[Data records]
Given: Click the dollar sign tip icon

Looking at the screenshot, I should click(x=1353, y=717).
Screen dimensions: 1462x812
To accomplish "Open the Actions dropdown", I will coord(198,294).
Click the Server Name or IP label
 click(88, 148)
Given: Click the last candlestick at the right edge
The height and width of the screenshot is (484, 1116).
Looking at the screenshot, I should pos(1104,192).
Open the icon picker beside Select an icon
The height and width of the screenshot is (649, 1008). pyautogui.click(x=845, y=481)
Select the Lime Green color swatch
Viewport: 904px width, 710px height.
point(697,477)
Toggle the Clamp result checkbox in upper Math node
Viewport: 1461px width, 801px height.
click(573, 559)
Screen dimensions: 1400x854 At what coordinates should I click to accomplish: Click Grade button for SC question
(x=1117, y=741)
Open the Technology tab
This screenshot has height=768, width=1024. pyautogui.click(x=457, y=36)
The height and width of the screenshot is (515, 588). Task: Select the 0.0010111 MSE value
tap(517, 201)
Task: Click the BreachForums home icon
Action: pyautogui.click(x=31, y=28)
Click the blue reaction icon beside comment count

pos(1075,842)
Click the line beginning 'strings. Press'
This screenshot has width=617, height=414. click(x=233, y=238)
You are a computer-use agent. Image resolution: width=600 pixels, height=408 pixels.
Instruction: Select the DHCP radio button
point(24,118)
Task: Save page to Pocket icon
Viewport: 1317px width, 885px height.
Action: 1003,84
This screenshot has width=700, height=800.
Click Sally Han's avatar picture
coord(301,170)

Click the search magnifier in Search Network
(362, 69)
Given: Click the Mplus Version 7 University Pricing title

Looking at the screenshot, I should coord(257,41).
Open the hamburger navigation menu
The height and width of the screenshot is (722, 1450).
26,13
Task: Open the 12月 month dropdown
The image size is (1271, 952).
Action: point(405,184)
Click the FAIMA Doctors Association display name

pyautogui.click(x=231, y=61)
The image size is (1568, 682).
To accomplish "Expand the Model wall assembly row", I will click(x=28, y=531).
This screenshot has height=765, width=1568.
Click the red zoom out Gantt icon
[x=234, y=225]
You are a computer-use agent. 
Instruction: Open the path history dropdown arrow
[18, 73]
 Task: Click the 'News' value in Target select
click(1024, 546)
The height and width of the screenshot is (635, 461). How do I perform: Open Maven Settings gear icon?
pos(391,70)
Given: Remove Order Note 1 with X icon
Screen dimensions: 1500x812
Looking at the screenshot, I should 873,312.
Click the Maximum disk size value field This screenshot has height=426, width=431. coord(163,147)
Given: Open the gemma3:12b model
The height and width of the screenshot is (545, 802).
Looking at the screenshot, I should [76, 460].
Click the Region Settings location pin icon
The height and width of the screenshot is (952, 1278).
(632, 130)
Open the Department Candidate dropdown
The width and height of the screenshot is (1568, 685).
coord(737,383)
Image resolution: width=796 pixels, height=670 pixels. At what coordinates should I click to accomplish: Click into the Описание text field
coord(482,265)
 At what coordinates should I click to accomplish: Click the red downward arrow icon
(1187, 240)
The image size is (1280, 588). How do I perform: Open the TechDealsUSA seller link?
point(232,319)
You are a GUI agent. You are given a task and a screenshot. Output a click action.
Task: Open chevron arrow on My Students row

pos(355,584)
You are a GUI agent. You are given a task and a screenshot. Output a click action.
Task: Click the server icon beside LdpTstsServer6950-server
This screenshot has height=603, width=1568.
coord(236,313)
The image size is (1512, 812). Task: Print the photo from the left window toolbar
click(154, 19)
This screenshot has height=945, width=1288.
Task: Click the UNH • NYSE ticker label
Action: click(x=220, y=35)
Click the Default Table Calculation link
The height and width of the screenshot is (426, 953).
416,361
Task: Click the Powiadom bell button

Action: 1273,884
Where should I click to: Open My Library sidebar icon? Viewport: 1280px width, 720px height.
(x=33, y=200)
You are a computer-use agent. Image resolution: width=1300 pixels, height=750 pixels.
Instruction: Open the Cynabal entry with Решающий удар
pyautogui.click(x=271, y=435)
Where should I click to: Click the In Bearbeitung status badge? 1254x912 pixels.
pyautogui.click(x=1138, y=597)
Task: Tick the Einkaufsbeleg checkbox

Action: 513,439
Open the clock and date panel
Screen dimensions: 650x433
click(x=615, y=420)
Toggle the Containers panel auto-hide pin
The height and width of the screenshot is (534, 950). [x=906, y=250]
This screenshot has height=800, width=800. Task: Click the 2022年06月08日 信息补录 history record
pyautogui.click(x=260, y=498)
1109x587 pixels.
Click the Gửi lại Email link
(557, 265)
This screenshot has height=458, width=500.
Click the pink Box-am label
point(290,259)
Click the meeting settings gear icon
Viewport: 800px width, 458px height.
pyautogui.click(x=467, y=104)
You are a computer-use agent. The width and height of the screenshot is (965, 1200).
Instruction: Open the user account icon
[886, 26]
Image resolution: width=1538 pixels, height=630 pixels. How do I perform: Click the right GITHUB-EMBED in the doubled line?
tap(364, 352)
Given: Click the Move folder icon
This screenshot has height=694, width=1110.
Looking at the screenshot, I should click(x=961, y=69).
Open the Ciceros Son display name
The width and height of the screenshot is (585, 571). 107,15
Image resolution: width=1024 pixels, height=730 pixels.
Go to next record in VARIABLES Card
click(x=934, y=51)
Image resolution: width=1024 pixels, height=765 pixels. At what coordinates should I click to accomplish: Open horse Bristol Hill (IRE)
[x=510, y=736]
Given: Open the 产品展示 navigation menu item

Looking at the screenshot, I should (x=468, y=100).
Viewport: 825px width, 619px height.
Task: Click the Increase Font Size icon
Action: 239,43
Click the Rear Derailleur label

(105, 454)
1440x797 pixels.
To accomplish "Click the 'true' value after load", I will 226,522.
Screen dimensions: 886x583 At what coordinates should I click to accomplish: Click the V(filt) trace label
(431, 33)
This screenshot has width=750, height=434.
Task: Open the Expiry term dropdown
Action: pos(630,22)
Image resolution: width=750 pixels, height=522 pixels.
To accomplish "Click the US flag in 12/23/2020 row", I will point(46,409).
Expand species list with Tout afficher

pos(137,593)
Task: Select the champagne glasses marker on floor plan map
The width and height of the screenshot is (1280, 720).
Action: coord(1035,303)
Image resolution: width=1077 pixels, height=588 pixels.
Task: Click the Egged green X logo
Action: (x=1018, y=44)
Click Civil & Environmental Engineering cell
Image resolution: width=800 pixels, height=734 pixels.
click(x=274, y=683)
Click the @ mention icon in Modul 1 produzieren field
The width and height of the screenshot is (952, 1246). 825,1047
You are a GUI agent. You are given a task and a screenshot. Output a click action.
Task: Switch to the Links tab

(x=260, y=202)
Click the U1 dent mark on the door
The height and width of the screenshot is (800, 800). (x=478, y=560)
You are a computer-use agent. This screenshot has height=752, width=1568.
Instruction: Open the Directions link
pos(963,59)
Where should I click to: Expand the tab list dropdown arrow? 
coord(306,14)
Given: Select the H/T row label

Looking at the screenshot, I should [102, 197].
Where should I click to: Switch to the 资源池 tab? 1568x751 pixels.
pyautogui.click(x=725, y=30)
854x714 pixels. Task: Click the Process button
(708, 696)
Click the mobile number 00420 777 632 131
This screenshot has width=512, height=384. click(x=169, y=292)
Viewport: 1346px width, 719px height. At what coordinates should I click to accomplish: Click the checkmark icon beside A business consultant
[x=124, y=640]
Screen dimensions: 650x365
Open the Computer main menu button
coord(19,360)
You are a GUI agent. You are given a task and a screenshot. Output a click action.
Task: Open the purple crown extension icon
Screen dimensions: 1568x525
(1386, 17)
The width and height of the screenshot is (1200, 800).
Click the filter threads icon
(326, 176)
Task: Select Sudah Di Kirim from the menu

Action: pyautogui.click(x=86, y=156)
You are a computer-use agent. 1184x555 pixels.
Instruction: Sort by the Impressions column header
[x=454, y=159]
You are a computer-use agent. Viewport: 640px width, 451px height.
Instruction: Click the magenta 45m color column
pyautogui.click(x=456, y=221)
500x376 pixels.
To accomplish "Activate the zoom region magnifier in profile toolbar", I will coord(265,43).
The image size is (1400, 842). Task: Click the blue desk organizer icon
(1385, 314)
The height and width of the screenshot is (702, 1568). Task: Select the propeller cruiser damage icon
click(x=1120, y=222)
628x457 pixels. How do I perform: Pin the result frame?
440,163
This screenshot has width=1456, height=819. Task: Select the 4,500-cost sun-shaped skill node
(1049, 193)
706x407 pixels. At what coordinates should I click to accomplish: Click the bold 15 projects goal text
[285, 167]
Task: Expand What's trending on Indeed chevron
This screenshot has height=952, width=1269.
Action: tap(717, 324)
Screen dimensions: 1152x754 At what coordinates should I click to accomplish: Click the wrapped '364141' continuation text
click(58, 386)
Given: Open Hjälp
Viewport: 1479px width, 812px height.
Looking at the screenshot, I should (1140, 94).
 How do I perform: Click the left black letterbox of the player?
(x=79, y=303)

=== Requirement ===
Only a number is required here: the count of lines in these entries that hold "will".

=== Exercise answer ===
5